** Quoted passage **
######

Boondocker "Sidekick Auto"

mtn-doo

Well-known member
Feb 26, 2004
1,315
660
113
Kalispell, Mt
I have a question if the boost level is changing to maintain a horsepower setting starting at 5 pounds when it modulates up to 10 or so to maintain horsepower at higher elevation won't the fuel need to change with boost. Wouldn't you need higher octane at higher boost then be over octane at lower boost affecting the throttle response?

Excellent question. This is a piece of the equation a lot of folks don't fully understand. Initial thoughts are if I pump 10 lbs of boost in your engine, you have 10 lbs of pressure total. That is not the case. "ISA" or International Standard Atmosphere is 29.92 inches and 14.7 lbs. We are all walking around in and breathing 14.7 psi every day. That's quite a bit of pressure. When we add 5 lbs through the aid of a turbo, the engine is now seeing a total of 19.7 lbs. As you climb in elevation and/or temperatures rise your atmospheric pressure drops from standard of 14.7 to ......? Depending on elevation.

In the case of the Sidekick Auto, It is using Electronic Boost Control to replace the lost atmospheric pressure. Here is an example of the standard atmospheric pressure at 14.7 + 5 psi is 19.7. Once you get to 6000 ft it will drop to 11.8, the EBC computer wants 19.7 so it will add 6.9 psi to achieve 19.7
That is how it makes constant hp at all elevations.

You can also see how it is pump gas friendly. You are good on pump gas to just under 20 psi total. ISA plus 5 psi of boost is 19.7 total.

Also on our modern gas / turboed cars and trucks, they run 91 pump gas. EBC is the current boost technology that has made our vehicles operate so perfectly under boost.

Great question.
 

JJ_0909

Well-known member
Nov 16, 2009
1,023
1,030
113
Excellent question. This is a piece of the equation a lot of folks don't fully understand. Initial thoughts are if I pump 10 lbs of boost in your engine, you have 10 lbs of pressure total. That is not the case. "ISA" or International Standard Atmosphere is 29.92 inches and 14.7 lbs. We are all walking around in and breathing 14.7 psi every day. That's quite a bit of pressure. When we add 5 lbs through the aid of a turbo, the engine is now seeing a total of 19.7 lbs. As you climb in elevation and/or temperatures rise your atmospheric pressure drops from standard of 14.7 to ......? Depending on elevation.

######

** Given information **
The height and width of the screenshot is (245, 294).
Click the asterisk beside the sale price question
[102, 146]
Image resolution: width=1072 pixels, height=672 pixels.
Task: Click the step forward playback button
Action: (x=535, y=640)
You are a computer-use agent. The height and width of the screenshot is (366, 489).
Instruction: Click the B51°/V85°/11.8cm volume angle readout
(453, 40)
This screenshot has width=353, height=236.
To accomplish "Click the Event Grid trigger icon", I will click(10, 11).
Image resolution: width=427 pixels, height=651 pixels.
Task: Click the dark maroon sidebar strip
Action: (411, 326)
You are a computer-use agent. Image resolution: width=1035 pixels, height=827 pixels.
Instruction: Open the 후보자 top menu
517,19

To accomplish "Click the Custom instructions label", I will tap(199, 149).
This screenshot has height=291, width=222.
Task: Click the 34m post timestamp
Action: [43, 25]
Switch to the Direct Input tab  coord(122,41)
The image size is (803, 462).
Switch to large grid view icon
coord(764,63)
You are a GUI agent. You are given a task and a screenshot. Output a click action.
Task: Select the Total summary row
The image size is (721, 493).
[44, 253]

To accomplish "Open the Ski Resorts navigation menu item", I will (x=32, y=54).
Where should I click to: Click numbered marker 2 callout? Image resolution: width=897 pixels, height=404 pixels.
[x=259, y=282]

######

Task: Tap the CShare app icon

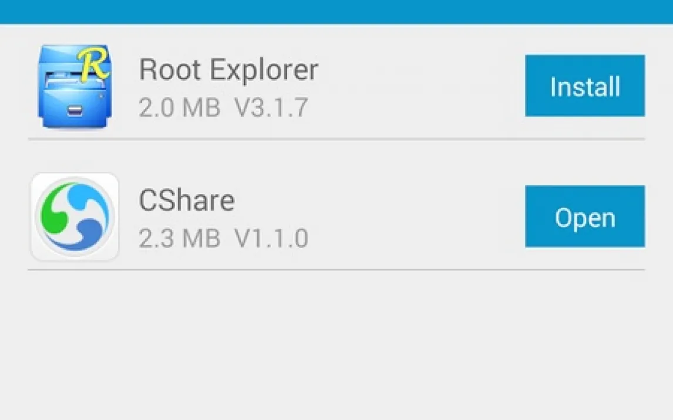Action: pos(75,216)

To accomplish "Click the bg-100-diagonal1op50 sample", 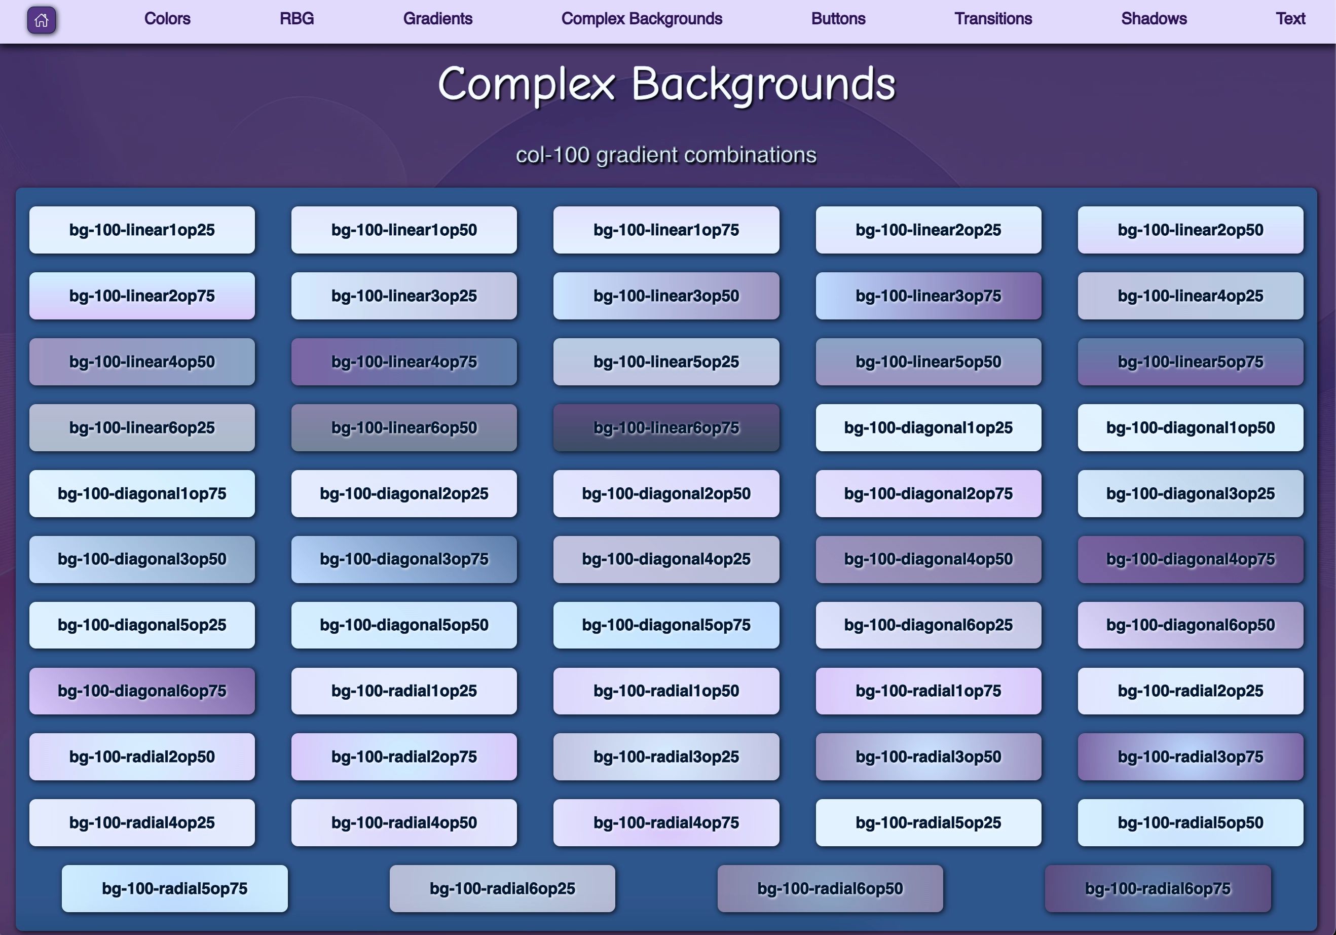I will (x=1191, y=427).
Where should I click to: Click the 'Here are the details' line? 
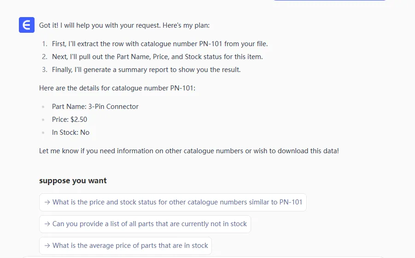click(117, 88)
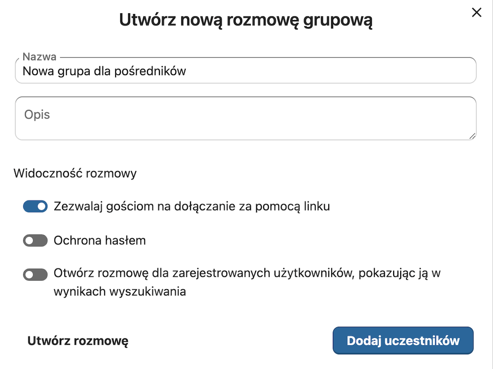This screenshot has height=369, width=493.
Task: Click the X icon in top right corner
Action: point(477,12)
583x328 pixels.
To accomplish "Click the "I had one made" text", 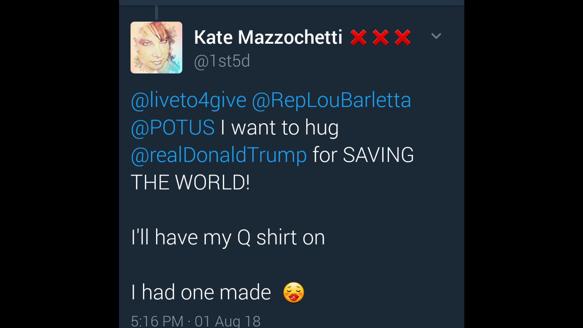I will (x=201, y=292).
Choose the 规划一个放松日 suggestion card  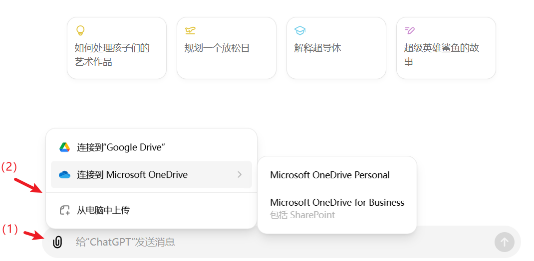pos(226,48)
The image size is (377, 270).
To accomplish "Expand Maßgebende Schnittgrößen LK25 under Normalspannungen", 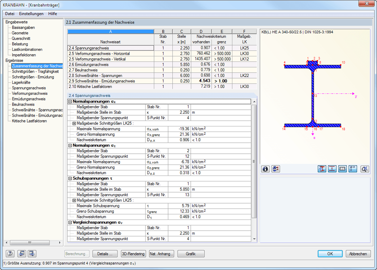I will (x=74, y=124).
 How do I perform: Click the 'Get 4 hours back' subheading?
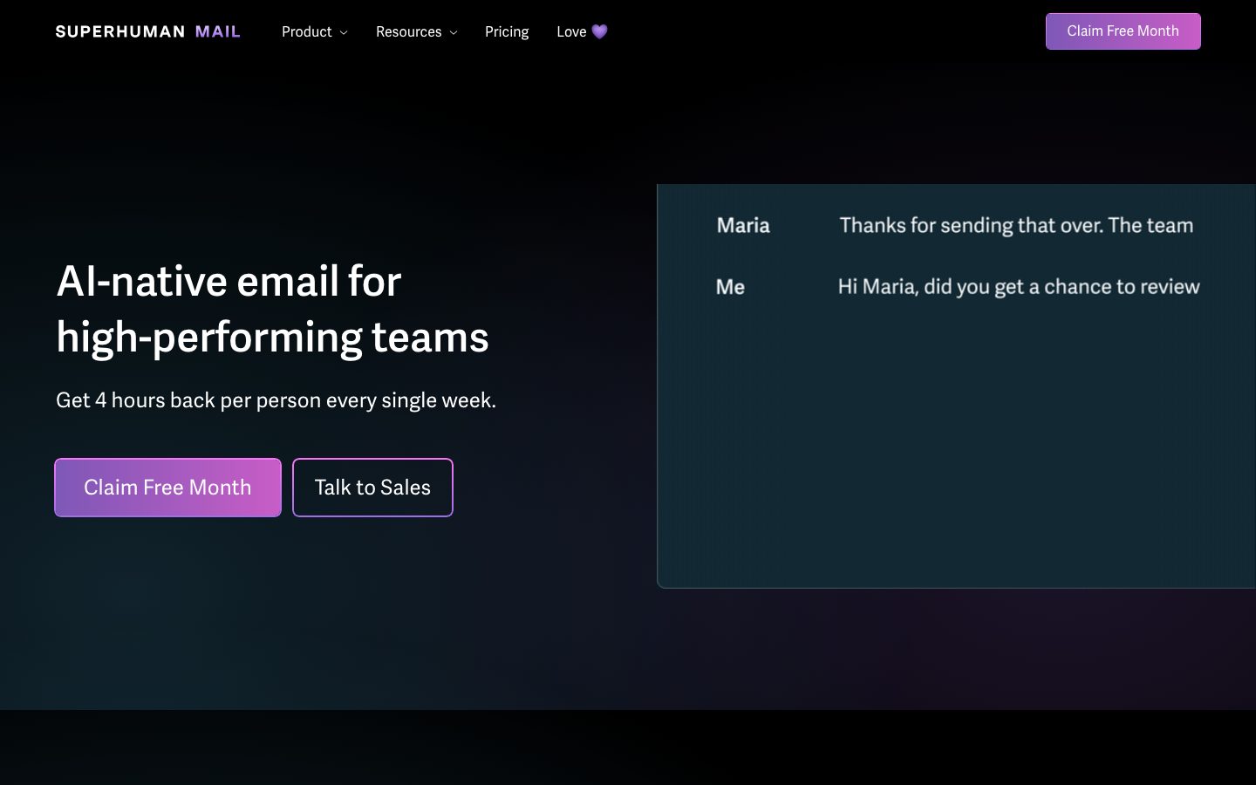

######

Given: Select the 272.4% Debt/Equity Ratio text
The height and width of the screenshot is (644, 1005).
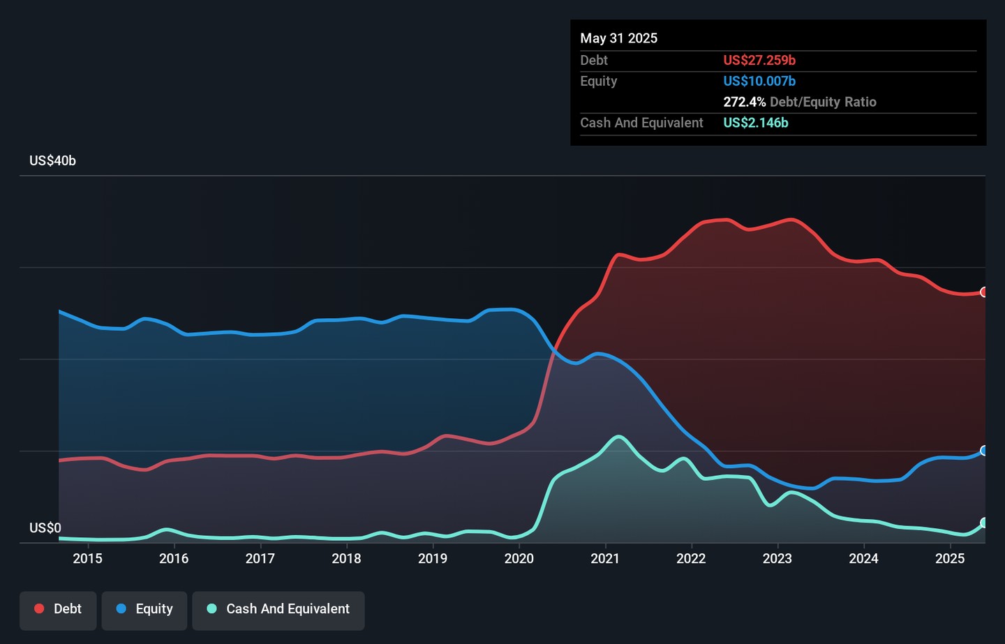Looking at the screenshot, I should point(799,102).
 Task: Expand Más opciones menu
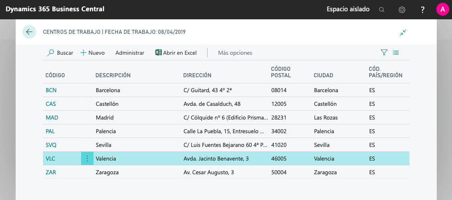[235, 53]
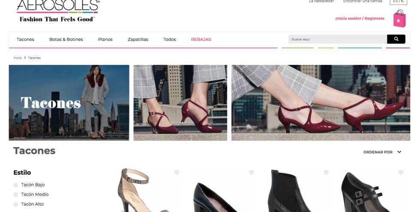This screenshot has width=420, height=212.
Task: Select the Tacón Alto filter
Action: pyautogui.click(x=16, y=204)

######

** What you need to do **
1. According to the Sidekick Auto forum thread, what are the values of the International Standard Atmosphere?
2. Print the stretch of the Sidekick Auto forum thread from "Also on our" through "Great question.".
3. Write what comes next in the Sidekick Auto forum thread after its last sentence.
The lines above are separate material, apart from the forum thread on the Sidekick Auto.

** Answers to each task **
1. 29.92 inches and 14.7 lbs.

2.
Also on our modern gas / turboed cars and trucks, they run 91 pump gas. EBC is the current boost technology that has made our vehicles operate so perfectly under boost.

Great question.

3.
In the case of the Sidekick Auto, It is using Electronic Boost Control to replace the lost atmospheric pressure. Here is an example of the standard atmospheric pressure at 14.7 + 5 psi is 19.7. Once you get to 6000 ft it will drop to 11.8, the EBC computer wants 19.7 so it will add 6.9 psi to achieve 19.7
That is how it makes constant hp at all elevations.

You can also see how it is pump gas friendly. You are good on pump gas to just under 20 psi total. ISA plus 5 psi of boost is 19.7 total.

Also on our modern gas / turboed cars and trucks, they run 91 pump gas. EBC is the current boost technology that has made our vehicles operate so perfectly under boost.

Great question.

I said I'd stop commenting in this thread but I can't help it. The misinformation is crazy.

Nothing wrong with running an EBC ("closed loop" system). In a lot of ways, for a number or riders, its super rad. A few of the other companies offer both open loop (mechanical boost control) and electronic. A few only open, and a few only closed. All can work!

However, while in theory what Mtn Doo says is correct, he's wrong about a few things...

1) It is not universally safe to run 5psi at sea level on pump gas. In fact, that is complete BS. If you pull gobs of timing and can keep charge temps down with really good pump gas, MAYBE. Otherwise, no way. I've been around a number of turbos from a number of brands. Especially with this motor, 5psi @ sea level is not pump gas territory.

2) The idea that the EBC just magically adds boost to make up for lack of ambient air pressure is only partially correct. Remember, the air being compressed is thinner at higher elevations. This means the compressor has to spin faster. Faster = more heat. More heat = higher chance of det and less power. Especially without an intercooler. This is why good automobiles with turbos often turn boost *down* at elevation. (my WRX for instance). Its a heat thing. This is why EBC isn't as magical as everyone claims. There are so many variables in this equation, and there are limitations, especially when the EBC isn't able to tie into the ECU to see a lot of the other important variables (such as charge temp)... (see why piggyback isn't all the rage?! ;) )

3) A motor at 5psi at sea level is going to feel very different than a motor at 10 psi at 10,000 feet. Even if our MAP is similar. Again, compressing thinner air = compressor has to spin faster/longer to achieve this MAP.

4) 11.8+6.9 does not equal 19.7.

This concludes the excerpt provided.